In a large part, domains cover this now. Your domain gives you a slate of spells unique to your type of cleric, and a selection of granted powers. While all clerics carry a core of common spells (i.e. the cleric list), the uniqueness of a given cleric type comes from that.

If I were to do something like spheres, I'd be more inclined to make them something akin to feats... an option that divine casters can take to add certain spells as domain spells.

----------


## Atranen

I love this idea, and I think that implementing it properly could solve a lot of the issues with casters feeling like they can do everything and every caster picking the same spells. The problem is that the system isn't currently built for this; spell schools (or spheres) aren't balanced with each other. Moreover, attempting to do so is a tricky problem, as there are so many moving parts. 

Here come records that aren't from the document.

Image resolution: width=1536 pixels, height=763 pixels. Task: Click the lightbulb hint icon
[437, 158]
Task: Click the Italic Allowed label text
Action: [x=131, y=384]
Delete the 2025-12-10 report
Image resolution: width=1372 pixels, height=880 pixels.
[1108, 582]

That said, it's one that's worth doing. I'm in favor of some pretty severe restrictions, like only half the schools being available to wizards. I've used that rule for myself just for fun and it's made very thematic characters.

----------


## Mark Hall

> I love this idea, and I think that implementing it properly could solve a lot of the issues with casters feeling like they can do everything and every caster picking the same spells. The problem is that the system isn't currently built for this; spell schools (or spheres) aren't balanced with each other. Moreover, attempting to do so is a tricky problem, as there are so many moving parts. 
> 
> That said, it's one that's worth doing. I'm in favor of some pretty severe restrictions, like only half the schools being available to wizards. I've used that rule for myself just for fun and it's made very thematic characters.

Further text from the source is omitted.